STEP BEYOND THE NET (Courtesy: Lakshmy Prakash)

The great Sri Nisargadatta Maharaj observes, “We see the world through the net of our desires, divided into pleasure and pain, right and wrong, inner and outer. The real world is beyond the mind’s ken. To see the universe as it is, we must step beyond the net.”

He then adds, “Stepping beyond the net is not hard, for this net is full of holes!”

What are the holes? How do we find them? When we look at the net, we can find many contradictions. We do and undo at every step. We want peace and love but work hard to create pain and hatred. We want to live long but we overeat. We want true friendship but exploit everyone.

The net of our thoughts is thus full of holes, its contradictions. If we see them, they will go.

Therefore the urgency is not about reading all those books that we have collected at our home library. It is rather about being aware of the mechanical way our mind is working. Krishnamurti called it reading the book of life. The action is needed here and now; of what use is it to think, “Oh I must meditate tonight; I must go to the temple this weekend”? Meditate now – in the form of breaking the habit of imagining and by way of seeing things as they are. Go now to the temple in your own heart – where the light of pure awareness shines, unconditioned by memory.

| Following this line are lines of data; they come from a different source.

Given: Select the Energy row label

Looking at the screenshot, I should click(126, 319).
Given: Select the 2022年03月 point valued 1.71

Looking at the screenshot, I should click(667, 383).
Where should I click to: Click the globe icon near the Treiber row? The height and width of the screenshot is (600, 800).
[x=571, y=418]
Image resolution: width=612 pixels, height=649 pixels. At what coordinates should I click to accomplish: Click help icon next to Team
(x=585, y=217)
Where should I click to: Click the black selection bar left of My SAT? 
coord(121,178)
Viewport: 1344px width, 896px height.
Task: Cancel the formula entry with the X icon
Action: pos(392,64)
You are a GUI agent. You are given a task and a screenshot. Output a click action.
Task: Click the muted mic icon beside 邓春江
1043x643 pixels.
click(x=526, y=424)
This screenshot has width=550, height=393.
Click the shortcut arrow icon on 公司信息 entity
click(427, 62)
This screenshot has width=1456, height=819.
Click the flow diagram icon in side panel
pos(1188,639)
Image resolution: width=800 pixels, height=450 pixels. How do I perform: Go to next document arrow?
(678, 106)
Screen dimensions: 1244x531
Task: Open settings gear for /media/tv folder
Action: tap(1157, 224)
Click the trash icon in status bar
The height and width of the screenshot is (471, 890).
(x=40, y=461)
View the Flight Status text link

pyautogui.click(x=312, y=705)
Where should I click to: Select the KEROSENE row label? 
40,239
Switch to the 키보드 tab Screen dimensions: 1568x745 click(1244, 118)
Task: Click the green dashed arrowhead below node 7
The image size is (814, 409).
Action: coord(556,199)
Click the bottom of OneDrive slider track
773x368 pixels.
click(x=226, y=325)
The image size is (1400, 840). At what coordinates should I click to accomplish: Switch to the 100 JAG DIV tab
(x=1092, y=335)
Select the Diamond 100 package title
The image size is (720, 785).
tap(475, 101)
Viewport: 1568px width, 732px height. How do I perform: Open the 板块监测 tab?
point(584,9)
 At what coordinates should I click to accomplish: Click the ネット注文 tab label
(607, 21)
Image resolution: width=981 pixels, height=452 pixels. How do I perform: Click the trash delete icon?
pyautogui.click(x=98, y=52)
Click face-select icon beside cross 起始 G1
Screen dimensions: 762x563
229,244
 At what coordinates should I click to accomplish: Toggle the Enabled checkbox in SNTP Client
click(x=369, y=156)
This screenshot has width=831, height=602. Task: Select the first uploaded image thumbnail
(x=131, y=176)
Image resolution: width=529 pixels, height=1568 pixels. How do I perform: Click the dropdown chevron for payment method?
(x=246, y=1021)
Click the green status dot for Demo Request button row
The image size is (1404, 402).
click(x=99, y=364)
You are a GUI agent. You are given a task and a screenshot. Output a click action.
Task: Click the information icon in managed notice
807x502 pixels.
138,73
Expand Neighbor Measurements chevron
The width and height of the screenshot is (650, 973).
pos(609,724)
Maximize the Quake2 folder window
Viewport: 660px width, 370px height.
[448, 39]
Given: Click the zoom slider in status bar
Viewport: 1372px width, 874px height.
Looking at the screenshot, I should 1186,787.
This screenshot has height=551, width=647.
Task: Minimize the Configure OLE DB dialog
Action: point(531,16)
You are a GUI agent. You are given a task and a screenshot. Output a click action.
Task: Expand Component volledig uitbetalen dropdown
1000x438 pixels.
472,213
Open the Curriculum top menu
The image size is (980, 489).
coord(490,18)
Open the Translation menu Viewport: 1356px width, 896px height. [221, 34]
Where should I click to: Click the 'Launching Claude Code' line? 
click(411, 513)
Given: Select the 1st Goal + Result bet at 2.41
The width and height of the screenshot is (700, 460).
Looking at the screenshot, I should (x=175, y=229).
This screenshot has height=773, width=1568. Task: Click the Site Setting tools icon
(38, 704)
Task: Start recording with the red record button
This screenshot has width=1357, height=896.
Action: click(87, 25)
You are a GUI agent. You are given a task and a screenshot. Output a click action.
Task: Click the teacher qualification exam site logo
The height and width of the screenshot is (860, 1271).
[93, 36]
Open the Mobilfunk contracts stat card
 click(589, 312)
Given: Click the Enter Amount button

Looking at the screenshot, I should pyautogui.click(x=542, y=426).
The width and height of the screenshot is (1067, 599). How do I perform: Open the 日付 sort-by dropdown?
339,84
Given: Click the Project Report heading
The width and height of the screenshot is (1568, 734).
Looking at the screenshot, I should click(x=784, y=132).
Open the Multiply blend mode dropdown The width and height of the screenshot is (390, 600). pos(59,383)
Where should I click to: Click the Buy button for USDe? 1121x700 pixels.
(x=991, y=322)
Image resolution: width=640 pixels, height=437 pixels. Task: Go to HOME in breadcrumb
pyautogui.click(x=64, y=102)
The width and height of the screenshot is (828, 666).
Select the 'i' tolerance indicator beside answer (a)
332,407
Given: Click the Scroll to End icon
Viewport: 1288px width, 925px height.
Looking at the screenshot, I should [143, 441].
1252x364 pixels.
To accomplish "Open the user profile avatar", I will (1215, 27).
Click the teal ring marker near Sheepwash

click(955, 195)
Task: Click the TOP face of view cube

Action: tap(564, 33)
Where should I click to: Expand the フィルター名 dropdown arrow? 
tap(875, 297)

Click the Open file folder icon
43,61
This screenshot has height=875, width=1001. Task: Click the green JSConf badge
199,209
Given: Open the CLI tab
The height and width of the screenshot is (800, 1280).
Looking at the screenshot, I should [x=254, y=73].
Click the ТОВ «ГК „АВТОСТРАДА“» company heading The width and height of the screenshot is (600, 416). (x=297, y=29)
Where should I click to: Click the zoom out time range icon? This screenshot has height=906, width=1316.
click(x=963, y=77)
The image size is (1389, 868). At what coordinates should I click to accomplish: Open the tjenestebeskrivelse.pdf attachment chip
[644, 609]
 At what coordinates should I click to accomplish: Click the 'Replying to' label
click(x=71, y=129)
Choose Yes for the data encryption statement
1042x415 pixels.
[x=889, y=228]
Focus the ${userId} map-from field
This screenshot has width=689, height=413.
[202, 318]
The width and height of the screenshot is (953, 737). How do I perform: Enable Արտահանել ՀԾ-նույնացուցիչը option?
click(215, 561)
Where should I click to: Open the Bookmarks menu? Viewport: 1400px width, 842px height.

Are we earnest at all about our own freedom? Or are we content with the praise, “He is a good slave?” When we have given primary importance to social respectability, we thereby put off indefinitely our own breaking free. This does not of course mean we must simply disregard the society and break its laws thoughtlessly. We need to see how we create artificial structures of power or glory and then suffer under their weight. We make somebody a celebrity and then envy her. We make someone else a (so-called) common man and turn indifferent to him. The extra attention we give to the celebrity and the attention we deny to the common man are both actually expressions of our lacking the quality of true attention. In such self-created hierarchy we lose our sensitivity; we live carelessly.

If we are earnest in self-inquiry, we would not live under the pressure of various notions. Fancy ideas of who is great and who ordinary create the false net of the mind. The idea of greatness makes me ‘want to become like that’. Similarly the idea of commonness makes me ‘not want to remain like that’. Either way, I am pursuing an image (or avoiding an image) and, in the process, am failing to know myself as I am. The challenge before us is to ask, “Who am I?” and not to get caught in the wild goose chase of becoming.

Caught in the net, we look out and chase a dream. Stepping out of the net, we wake up. Many dreams, no doubt, are lovely. Alas, all of them at the end are nothing. They are, as a play of Shakespeare is titled, Much Ado about Nothing. The Vedanta therefore gives the analogy of going after the mirage, mistaking it to be real water; or desiring the silver in the (sea shell called) mother of pearl. The Upanishads ask, “Are not all actions (karmas) a sign of ignorance? Are you not chasing one illusion after another through them?” The wise do not (with plan and scheme) do any karma. If at all, karmas take place spontaneously through them. Swami Chinmayananda therefore made a distinction: the unwise act for happiness; the wise act out of happiness. The happiness of the wise is from their intuitive awareness of their own fullness, no matter what.

Let us not think of long years of tapas on the slopes of the Himalayas; that is a grand future plan. What is the present plan? Let us live today with all vigilance, ensuring that no word slips from our mouth wrongly and no food enters our mouth unnecessarily. Let us, if necessary, reprimand somebody who is at fault but not utter one un-parliamentary word. Let us eat sweets (provided we are not diabetic) but not take one more piece than the appropriate quantity. Living now rightly may make the grandiose plans redundant.